2.4.3. Low Back Pain (LBP)

Low back pain has etiology including muscles, nerves, and bones of the back. Patients would suffer from pain, limited physical activity, and sleep interference. Analgesics can provide temporary pain relief but have intolerable adverse effects for some patients. Thus, alternative treatments such as acupuncture [144], EA, transcutaneous electrical nerve stimulation (TENS), spine manipulation, and exercise therapy were options for these patients.

Patients with LBP have lower pressure pain threshold than healthy individuals suggesting sensitization of the central nervous system [145]. This effect might be due to segmental hyperresponsiveness, hyperalgesia (thermal stimuli), and enhanced temporal summation compared to healthy group which altered central nociceptive processing and caused chronic pain status [146]. Lam demonstrates in a systematic review that acupuncture has benefit in self-reported pain and functional limitations [147]. Another meta-analysis of randomized controlled trials suggests heat-sensitive moxibustion and acupuncture can improve lumbar disc herniation [148]. This result was correlated to widespread oscillatory changes in electroencephalography [149].

2.4.4. Osteoarthritis Joint Pain

Osteoarthritis can be observed as breakdown of joint cartilage and underlying bone causing joint pain, swelling, decreased range of motion, and daily activities limitations. Treatment includes lifestyle change, medication, surgery, and alternative treatments. Acupuncture served as an option to prevent the degeneration of cartilage [150] and pain relief [151]. The central sensitization mechanism of osteoarthritis includes disturbance in nociceptive processes, local and widespread hyperalgesia, enhanced temporal or spatial summation, dysfunction of opioid and nonopioid system, and disturbance of proinflammatory cytokines neuropeptide [152].

EA attenuates the osteoarthritic pain by opioidergic receptors, 5-HT1, 5-HT3 receptor and muscarinic cholinergic receptors [55, 153, 154]. EA triggers chemokine CXCL10 to increase opioid-containing macrophages and reduce inflammatory pain [75]. Moxibustion relieves osteoarthritic pain also mediated by endogenous opioids pathways [155].

2.4.5. Irritable Bowel Syndrome (IBS)

IBS patients suffered from recurrent abdominal pain and changes in the pattern of bowel movements without organic disease. It might be triggered by infection, intestinal bacterial overgrowth, stress, food sensitivity, gastrointestinal motility, visceral hypersensitivity, and brain-gut axis problems.

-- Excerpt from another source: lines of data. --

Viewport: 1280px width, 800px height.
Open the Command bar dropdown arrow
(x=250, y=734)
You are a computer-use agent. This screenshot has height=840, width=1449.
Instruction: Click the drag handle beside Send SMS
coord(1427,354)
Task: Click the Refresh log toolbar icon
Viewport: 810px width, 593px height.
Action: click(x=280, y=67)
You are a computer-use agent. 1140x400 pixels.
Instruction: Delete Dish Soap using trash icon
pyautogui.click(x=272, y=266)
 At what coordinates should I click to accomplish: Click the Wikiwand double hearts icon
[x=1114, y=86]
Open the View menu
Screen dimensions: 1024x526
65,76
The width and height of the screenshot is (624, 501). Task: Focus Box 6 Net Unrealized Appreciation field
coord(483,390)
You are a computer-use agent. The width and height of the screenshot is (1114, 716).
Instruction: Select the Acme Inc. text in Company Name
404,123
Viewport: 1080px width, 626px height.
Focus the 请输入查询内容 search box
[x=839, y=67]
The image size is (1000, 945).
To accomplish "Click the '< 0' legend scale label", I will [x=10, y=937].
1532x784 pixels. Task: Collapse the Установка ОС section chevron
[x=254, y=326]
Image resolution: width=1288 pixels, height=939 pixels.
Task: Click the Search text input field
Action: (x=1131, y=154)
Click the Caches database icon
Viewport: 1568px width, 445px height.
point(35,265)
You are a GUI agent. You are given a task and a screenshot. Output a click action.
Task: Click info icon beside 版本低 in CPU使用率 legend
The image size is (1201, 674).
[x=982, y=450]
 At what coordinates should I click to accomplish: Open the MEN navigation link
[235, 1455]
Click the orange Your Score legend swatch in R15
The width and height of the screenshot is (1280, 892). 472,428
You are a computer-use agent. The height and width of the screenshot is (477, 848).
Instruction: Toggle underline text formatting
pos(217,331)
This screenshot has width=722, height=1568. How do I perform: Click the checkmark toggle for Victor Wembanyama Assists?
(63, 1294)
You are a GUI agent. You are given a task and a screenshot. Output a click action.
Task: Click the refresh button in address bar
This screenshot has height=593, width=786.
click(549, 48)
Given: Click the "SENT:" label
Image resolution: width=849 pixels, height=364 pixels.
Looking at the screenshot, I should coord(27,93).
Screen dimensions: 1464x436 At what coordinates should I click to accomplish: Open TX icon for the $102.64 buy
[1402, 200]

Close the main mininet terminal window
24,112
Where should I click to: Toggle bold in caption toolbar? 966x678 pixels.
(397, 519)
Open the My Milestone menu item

Studies revealed IBS patients were more sensitive to pain which related to central dysfunction of viscerosomatic pathway [156, 157].

Acupuncture relieves IBS symptoms in many reports [158-161]. This effect was mediated by regulation of visceral hypersensitivity [162, 163]. EA decreases substance P in colon of rats [164, 165] and modulates brain-gut axis through decreasing 5-HT, CGRP, CRF, somatostatin, and NMDAR-1 and increasing NPY [166-170].

3. Conclusion

Acupuncture is a process that entails inserting needles into acupoints, triggering large myelinated Aβ- and Aδ-fibers and transducing a neural signal to postcentral gyrus of the parietal cortex. The descending pathway passes through the raphe nucleus, locus coeruleus, PAG, prefrontal cortex, insula, cingulate cortex, caudate nucleus, amygdala, and inhibitory synapse in the dorsal horn. The descending pathway modulates the feeling of pain, which interferes with the central sensitization process.

The possible mechanisms through which acupuncture reduces central sensitization include segmental inhibition, the release of the endogenous opioid, adrenergic and 5-HT, and NMDA/AMPA/KA pathways. The local effects of acupuncture involve the reduction in the levels of inflammatory mediators such as substance P, IL-1β, IL-8, IL-10, and TNF-α. In summary, acupuncture acts through multiple pathways to produce analgesic effects and reduce central sensitization. Therefore, acupuncture is beneficial for the treatment of headache, neuropathic pain, low back pain, osteoarthritis, and irritable bowel syndrome.